Programmatic SQL command timeout using a SqlDataSource (C#)

  • June 24, 2009
  • James Skemp
  • article

Granted, in the case where this came up, I should have moved away from a SqlDataSource, but I wrote it using one, and a re-write isn't possible at the moment.

So, I had to find a way yesterday to programmatically set the command timeout of a select, using a SqlDataSource (that was programmatically written).

After much research, I found that you have to set the timeout on selecting.

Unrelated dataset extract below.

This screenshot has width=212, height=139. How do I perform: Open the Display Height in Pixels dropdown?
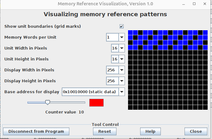tap(121, 81)
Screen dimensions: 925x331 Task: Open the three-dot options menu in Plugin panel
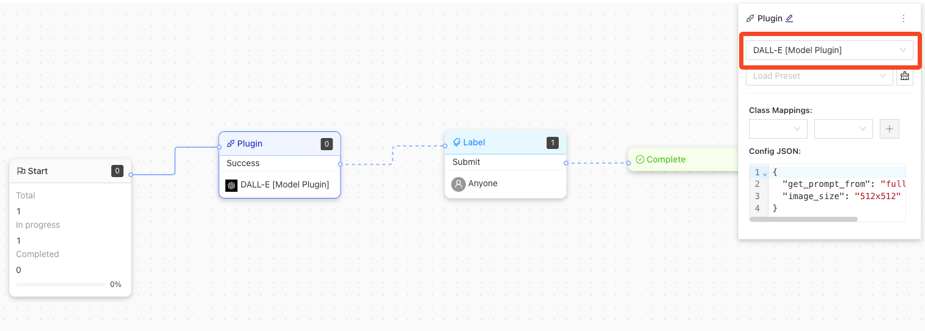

After opening a dummy document to see if I could determine how it was normally done, I came up with something like the following:

SqlDataSource dataSource = new SqlDataSource();
// code removed
dataSource.Selecting += GenericSelecting;
// code removed

The GenericSelecting is as follows:

protected void GenericSelecting(object sender, SqlDataSourceSelectingEventArgs e) {
	e.Command.CommandTimeout = 6000;
}

Excessive timeout, yes, but it works.

Why does this need to be done? Well, even if you set a timeout on the connection string that only determines how long the initial connection to Sql will go before it times out. The commands against that data source, however, are outside of that timeout. Which means that if your Sql takes more than 30 seconds (IIRC), you get a nice timeout error.

In this case the stored procedure was pretty massive (granted, it wasn't taking 6000 seconds), so a timeout had to be used.